Tendonitis can make simple things—like reaching for a cup or walking up stairs—feel like a chore. Physical therapy is all about helping you move better again.

Gentle stretches and movements loosen up stiff tendons and help get your range of motion back on track. We also use manual therapy techniques like soft tissue mobilization to encourage the healing process and the restoration of proper ranges of motion.

Rebuilding and improving upon lost strength

Strengthening exercises are a big part of recovery, focusing on exercises that not only help the tendon heal but also take stress off it by strengthening the muscles around it.

Things like eccentric exercises are great for tendonitis—they involve lengthening the muscle as it contracts, which helps rebuild damaged tendon fibers and boost collagen production.

Fixing faulty movement patterns

Sometimes, tendonitis happens because of the way you’re moving—or not moving.
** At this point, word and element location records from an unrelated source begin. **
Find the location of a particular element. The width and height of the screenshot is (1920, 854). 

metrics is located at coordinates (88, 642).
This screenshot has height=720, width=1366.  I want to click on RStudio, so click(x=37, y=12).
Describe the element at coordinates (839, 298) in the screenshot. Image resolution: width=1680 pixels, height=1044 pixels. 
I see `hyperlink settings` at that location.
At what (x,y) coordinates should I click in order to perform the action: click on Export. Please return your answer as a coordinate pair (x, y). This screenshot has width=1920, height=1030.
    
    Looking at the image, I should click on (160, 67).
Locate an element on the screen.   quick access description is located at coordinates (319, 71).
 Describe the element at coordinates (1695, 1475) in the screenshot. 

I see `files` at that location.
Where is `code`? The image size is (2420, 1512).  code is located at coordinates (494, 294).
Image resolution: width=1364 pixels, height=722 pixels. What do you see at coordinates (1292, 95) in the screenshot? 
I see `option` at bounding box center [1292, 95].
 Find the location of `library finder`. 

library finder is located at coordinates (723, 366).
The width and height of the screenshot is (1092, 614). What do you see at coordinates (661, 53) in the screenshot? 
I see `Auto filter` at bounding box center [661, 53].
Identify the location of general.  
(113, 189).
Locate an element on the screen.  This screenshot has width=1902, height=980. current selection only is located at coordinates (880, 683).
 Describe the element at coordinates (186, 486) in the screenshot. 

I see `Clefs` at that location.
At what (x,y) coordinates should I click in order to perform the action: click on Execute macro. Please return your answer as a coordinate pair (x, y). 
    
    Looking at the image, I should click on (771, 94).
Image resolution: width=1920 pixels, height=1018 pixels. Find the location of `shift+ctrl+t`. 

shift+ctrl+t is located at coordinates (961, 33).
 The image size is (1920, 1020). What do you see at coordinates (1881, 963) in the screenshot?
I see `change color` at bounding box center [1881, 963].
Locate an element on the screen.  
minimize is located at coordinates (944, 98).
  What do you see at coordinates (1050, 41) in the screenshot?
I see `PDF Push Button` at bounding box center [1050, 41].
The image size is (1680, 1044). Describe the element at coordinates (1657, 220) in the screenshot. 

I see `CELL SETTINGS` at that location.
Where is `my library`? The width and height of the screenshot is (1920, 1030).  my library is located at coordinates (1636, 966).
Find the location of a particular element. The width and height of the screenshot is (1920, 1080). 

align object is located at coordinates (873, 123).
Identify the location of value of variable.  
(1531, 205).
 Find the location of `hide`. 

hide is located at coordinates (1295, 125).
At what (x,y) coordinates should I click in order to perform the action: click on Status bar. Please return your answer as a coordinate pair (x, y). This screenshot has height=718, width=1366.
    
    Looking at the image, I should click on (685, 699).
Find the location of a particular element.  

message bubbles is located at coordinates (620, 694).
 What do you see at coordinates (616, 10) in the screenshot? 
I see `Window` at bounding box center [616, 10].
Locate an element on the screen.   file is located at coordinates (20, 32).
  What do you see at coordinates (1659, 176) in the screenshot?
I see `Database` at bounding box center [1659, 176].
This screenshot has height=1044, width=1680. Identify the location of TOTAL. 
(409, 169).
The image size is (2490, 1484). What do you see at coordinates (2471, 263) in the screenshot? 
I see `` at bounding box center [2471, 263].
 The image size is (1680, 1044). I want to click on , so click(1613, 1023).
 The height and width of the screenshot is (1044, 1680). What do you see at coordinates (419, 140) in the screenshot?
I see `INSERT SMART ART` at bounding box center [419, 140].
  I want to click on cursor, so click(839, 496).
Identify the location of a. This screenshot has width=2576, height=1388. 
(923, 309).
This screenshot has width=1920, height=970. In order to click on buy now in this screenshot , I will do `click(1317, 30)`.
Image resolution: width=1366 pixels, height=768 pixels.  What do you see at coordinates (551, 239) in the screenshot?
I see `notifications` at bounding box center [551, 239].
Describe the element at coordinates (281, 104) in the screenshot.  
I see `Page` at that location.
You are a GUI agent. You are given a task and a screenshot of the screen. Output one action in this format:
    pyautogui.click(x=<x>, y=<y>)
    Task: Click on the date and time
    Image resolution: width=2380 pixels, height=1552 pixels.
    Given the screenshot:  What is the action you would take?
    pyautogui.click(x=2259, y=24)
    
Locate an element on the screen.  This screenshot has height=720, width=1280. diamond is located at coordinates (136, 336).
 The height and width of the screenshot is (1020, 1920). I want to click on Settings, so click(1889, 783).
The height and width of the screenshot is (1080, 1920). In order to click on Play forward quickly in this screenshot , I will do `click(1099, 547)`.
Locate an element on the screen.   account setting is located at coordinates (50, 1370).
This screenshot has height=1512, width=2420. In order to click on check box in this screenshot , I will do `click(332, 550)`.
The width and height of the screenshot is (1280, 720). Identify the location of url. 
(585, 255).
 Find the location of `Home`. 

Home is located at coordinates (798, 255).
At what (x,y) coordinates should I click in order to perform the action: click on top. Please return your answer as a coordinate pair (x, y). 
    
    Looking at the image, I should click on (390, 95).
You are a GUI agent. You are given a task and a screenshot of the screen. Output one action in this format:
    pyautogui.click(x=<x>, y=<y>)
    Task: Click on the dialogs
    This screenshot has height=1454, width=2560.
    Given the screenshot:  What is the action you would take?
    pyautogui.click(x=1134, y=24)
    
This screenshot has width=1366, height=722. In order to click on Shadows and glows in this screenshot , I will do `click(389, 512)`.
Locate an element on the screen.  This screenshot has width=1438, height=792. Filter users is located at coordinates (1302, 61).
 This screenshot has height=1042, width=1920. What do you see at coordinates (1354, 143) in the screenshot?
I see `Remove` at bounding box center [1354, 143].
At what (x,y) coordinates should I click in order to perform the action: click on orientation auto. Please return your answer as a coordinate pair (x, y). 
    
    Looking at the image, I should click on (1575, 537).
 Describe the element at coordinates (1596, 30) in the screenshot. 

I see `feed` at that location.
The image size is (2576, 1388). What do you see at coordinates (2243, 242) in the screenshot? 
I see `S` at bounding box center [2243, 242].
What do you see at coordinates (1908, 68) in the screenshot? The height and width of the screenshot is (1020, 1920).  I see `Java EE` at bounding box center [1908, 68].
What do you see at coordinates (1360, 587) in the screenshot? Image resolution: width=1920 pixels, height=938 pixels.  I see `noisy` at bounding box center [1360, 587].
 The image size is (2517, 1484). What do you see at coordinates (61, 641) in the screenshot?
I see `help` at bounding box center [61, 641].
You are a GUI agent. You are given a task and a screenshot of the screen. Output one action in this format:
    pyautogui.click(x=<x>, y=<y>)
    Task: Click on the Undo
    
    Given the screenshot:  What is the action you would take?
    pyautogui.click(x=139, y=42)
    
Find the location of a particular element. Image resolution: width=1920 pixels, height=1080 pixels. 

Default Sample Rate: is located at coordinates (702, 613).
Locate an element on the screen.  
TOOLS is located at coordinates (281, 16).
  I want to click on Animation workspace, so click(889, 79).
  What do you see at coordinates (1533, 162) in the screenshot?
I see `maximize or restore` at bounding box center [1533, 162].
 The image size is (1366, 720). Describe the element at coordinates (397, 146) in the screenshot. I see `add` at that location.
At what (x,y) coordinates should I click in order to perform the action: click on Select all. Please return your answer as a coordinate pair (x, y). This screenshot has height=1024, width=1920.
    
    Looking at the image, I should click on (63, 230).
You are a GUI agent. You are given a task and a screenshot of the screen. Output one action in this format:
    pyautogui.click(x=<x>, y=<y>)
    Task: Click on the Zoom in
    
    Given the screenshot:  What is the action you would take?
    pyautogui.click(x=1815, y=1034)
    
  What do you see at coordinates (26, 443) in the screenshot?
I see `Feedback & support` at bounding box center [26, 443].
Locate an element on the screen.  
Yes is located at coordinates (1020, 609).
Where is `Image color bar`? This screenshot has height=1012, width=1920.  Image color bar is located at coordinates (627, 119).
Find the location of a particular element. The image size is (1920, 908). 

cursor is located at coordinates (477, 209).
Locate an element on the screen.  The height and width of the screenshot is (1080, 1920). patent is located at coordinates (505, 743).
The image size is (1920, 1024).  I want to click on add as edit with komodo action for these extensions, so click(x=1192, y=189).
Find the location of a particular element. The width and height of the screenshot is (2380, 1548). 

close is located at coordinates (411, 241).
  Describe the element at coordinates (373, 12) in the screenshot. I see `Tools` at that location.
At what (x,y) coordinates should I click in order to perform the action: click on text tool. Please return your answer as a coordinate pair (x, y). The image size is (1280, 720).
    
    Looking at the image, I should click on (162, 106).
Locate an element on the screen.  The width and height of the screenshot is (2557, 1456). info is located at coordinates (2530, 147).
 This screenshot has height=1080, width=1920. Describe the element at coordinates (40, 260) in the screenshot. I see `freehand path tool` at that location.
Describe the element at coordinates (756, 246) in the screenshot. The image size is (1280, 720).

Maybe your posture’s off, or you’re doing something repetitive in a way that’s stressing out your tendon.

A physical therapist will take a close look at how you move and suggest tweaks, like adjusting your desk setup or changing how you lift weights. We can also use techniques like kinesio taping to help support the area and encourage changes to your movement patterns. Making small changes over time can make a huge difference in how you feel long term.

Reducing reinjury risk

Physical therapy isn’t just about fixing what’s hurting right now—it’s about making sure whatever is bothering you can become manageable. All physical therapy plans come with a home exercise program to keep up your strength and flexibility.

Exercises like heel raises for Achilles tendonitis, wrist stretches for tennis elbow, or shoulder exercises for rotator cuff issues can be a good place to start. Just remember to communicate with your physical therapist or doctor before trying anything new at home—to make sure it’s safe for you.

Can physical therapy help a torn tendon?

In cases of a torn tendon or a tendon rupture, physical therapy should definitely be part of the plan, when the time is right.

Tendon tears range in severity from partial tears to complete tears. In the case of a complete tear, surgery is required with physical therapy afterward. However, in cases of partial tears, physical therapy is a treatment option with a high success rate.

If this is the case, be sure to discuss your treatment options with your provider, to determine the best path forward.

Will physical therapy make tendonitis worse?

In general, physical therapy will make tendonitis better, not worse. However, if your injury isn’t properly diagnosed (such as in the case of a torn tendon), then physical therapy could be “too much, too soon,” causing damage. Note that we are not referring to the common physical therapy side effect wherein patients sometimes report that they feel worse before they feel better.

However, a licensed physical therapist is used to seeing patients for tendonitis, and should have the skills to determine whether or not their services are likely to be helpful. If you’re concerned about this, make sure to discuss it with your therapist to avoid any misunderstandings.

Best practices for tendonitis self-care

If you’ve decided to attempt to rehabilitate your tendonitis on your own (based on the information above), there are some basic best practices we give our patients to follow:

  1. First, discontinue the activity that caused the pain. This can be challenging if your injury is resulting from an activity you love, like running, sports, playing and instrument, etc. However, it is not recommended to “train through the pain” when it comes to tendonitis. Unless you wish to have a nasty chronic injury requiring months of lay-off, commit to resting the area until the injury resolves.
  2. Take over-the-counter anti-inflammatory pain relievers like Ibuprofen, if needed. Be sure to follow the instructions on the bottle.
  3. Ice the area every few hours for 15-20 minutes.
  4. Gently stretch the area, once the pain eases.
  5. After you’ve experienced no pain for at least 48-72 hours, reintroduce light activity involving the affected joint. Be sure to discontinue activity if the pain returns, rinse and repeat.

As we’ve noted many times in this article, contact a physical therapist for an evaluation if you try the steps above and seem to be making no progress.